Penso che questa sia una strada vincente. Dobbiamo capire che noi abbiamo bisogno degli immigrati, perché abbiamo bisogno di crescere e produrre reddito, perché abbiamo bisogno di cittadini che sostengono il nostro paese. Tutti i dati demografici ci dicono che se la popolazione non cresce, noi andiamo in crisi di sostenibilità ed il fatto che in regione si sia arrivati ad una percentuale dell´11% di persone immigrate deve essere considerato da tutti un fatto positivo".

Il Commissario per i diritti umani del Consiglio d’Europa ha appena stilato un rapporto sull’uso piuttosto allarmante di slogan razzisti in Italia in contesti politici, facendo riferimento a manifesti elettorali dispregiativi nei confronti di rom e sinti. Secondo lei è possibile rompere questo circolo vizioso di una politica che cavalca pregiudizi e paure per un pugno di voti?

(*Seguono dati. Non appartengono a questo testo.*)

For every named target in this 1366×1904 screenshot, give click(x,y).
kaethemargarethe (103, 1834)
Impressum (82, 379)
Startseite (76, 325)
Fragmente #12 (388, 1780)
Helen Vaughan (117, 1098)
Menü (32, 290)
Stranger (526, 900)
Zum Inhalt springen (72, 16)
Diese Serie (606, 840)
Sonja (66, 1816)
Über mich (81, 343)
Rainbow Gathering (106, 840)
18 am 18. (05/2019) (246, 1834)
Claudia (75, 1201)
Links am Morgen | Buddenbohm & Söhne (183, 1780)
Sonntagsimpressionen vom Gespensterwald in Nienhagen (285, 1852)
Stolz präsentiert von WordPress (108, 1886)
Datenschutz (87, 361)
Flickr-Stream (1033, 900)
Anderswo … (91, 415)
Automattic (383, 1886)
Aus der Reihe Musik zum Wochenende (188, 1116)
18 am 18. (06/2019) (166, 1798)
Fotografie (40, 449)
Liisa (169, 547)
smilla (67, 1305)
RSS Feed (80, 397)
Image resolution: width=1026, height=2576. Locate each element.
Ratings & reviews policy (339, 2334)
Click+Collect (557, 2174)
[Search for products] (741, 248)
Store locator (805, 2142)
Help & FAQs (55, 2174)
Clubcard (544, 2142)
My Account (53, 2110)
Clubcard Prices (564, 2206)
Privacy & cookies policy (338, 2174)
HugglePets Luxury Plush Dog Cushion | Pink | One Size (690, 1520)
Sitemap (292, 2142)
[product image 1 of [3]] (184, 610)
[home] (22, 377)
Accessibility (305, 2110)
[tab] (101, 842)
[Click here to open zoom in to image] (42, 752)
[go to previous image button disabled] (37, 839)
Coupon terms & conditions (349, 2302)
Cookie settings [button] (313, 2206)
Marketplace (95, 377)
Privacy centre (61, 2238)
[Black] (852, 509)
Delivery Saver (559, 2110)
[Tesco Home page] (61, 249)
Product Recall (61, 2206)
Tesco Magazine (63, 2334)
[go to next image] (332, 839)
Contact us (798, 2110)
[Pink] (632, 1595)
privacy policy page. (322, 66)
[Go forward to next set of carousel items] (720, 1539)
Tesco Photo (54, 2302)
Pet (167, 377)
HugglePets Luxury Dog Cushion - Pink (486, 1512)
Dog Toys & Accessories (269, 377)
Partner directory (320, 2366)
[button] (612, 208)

TM: "Io mi vergogno di questo. Da cittadina mi vergogno. E siccome non sono solo una cittadina ma sono anche un amministratore, vergognarsi non basta. Quindi in qualità di cittadina contrasto questo tipo di politica nei modi che ritengo più opportuni, e in qualità di amministratore cerco di creare gli spazi per il dialogo.

Quando c´è stato a Novi di Modena il caso dell’uomo pachistano che ha ucciso la moglie che si opponeva alla nozze combinate della figlia (vedi articolo), il giorno dopo noi eravamo lì. I cittadini, le associazioni e gli immigrati di Novi hanno avuto la forza di aiutare a reinserire la ragazza nella società.

Questo è il senso delle nostre politiche. Non si deve pensare ad un atto di carità, ma è la nostra collettività che deve rispondere e affrontare le situazioni. Poi è chiaro che la collettività deve essere messa nelle condizioni di agire, perché se chi amministra manda messaggi di chiusura e di non accoglienza, la cittadinanza risponderà di conseguenza.

Io penso che molto stiano facendo anche i giovani, che hanno il compito di cambiare il modo di pensare delle loro famiglie. Portando amici a casa, dandosi il tempo e lo spazio necessari per capire, allora le cose cambiano.

La gente pensa che i tossicodipendenti siano delinquenti, ma se la realtà colpisce la propria famiglia allora si cambia la visione delle cose e il tossicodipendente diventa semplicemente una persona che ha bisogno di aiuto (nota: l’assessore ha fondato nel 1984 il Centro accoglienza “La Rupe” comunità per tossicodipendenti, ora cooperativa sociale ed è componente della Consulta nazionale degli operatori e degli esperti per le tossicodipendenze.)..
Dunque occorre che ci sforziamo tutti di conoscere meglio persone e situazioni per combattere pericolosi pregiudizi".